The thirty-four year old veteran made history in February when he became the oldest first-time titleist on Tour -- and after his victory on clay in Quito, he picked up a Challengers' crown in Mexico. He didn't let up once the season kicked into full gear in -- he beat U.S. Open champ Marin Cilic in Barcelona and took out both Viktor Troicki and on-the-rebound Janko Tipsarevic, before falling in three to 2014 breakout star Roberto Bautista Agut in Munich. He dropped a tight match to young Dominic Thiem in Nice this week, but that could give him some much-needed time to recover before heading to Paris. This will be just his second appearance at the French Open of his long career -- he lost last year's opener to Jerzy Janowicz -- and a shade off his highest career ranking now, he could just be biding his time before pouncing.

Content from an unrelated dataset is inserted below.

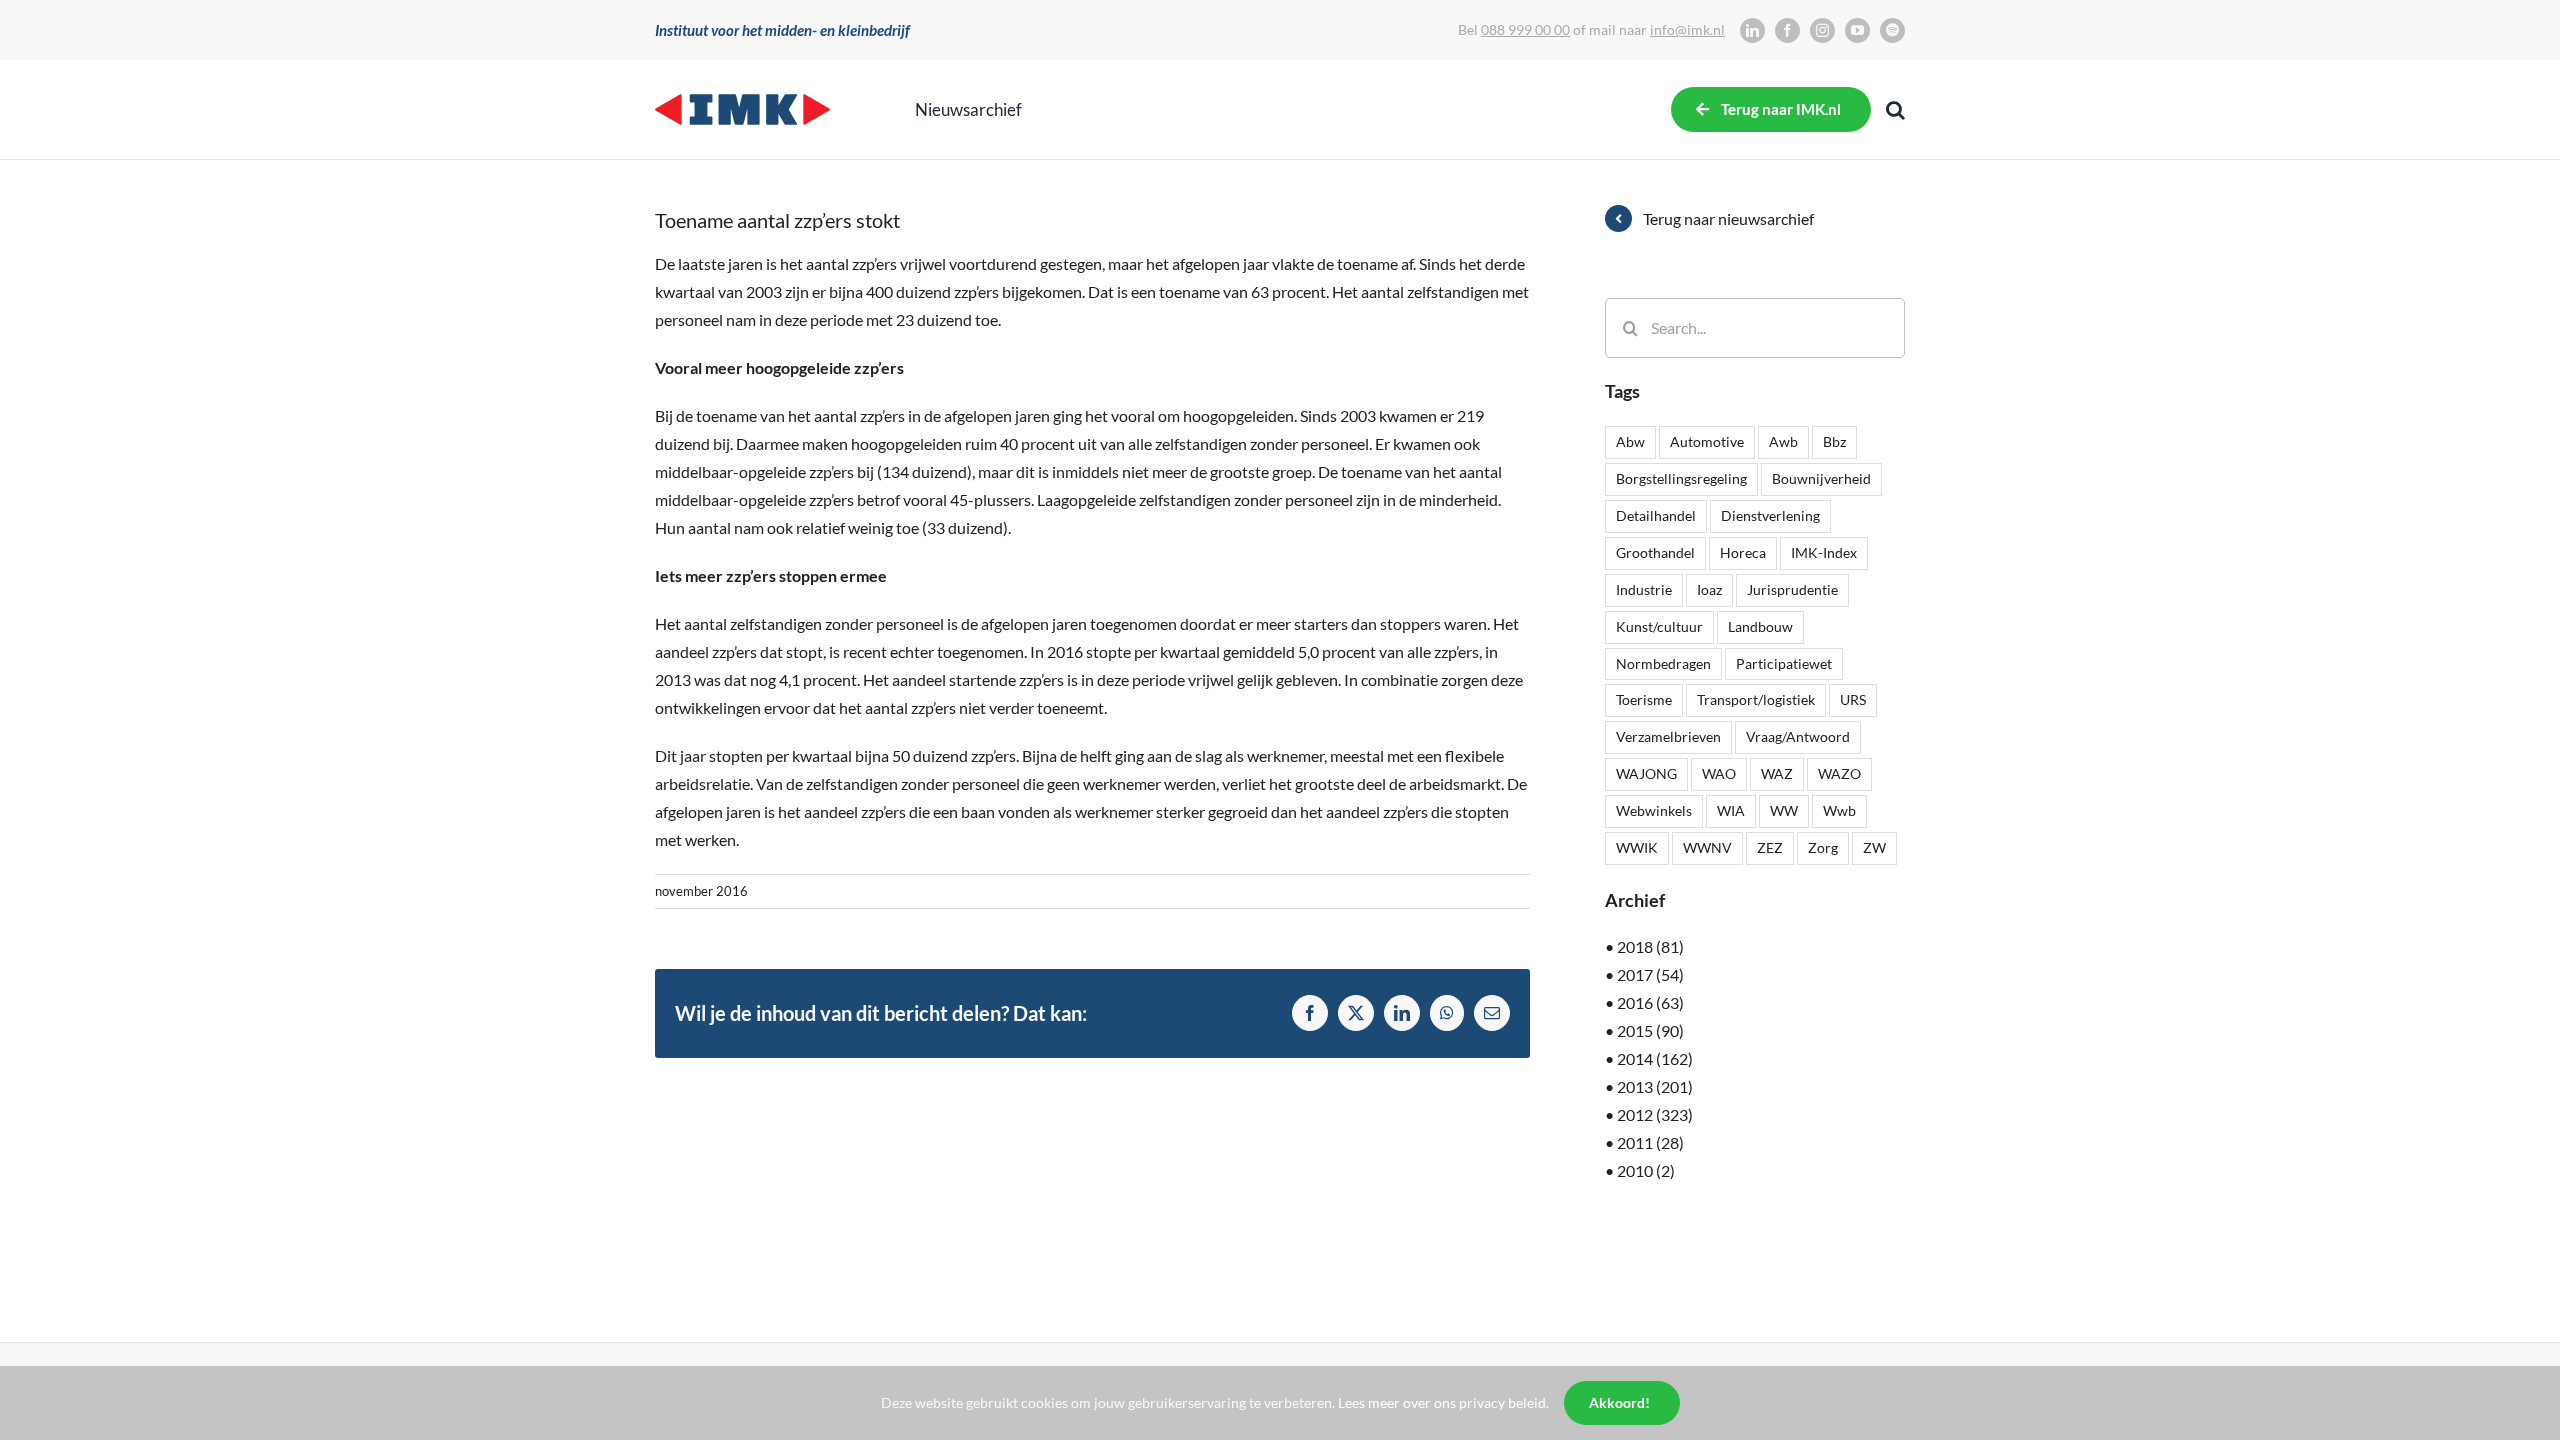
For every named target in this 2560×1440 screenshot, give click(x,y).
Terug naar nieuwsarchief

All these players come to the French Open with different expectations -- some are looking for a breakout, others for redemption, and maybe a few have a real shot at taking home the title. But there are plenty out there who could spoil the fun -- we saw deep runs this week from the likes of Federico Delbonis and John Isner, and one-time standouts like Andrea Petkovic and Sabine Lisicki might be poised for a comeback.

Whatever the case, it sure seems like the favorites will have their work cut out for them at Roland Garros, and no one's road to the titles will be easy.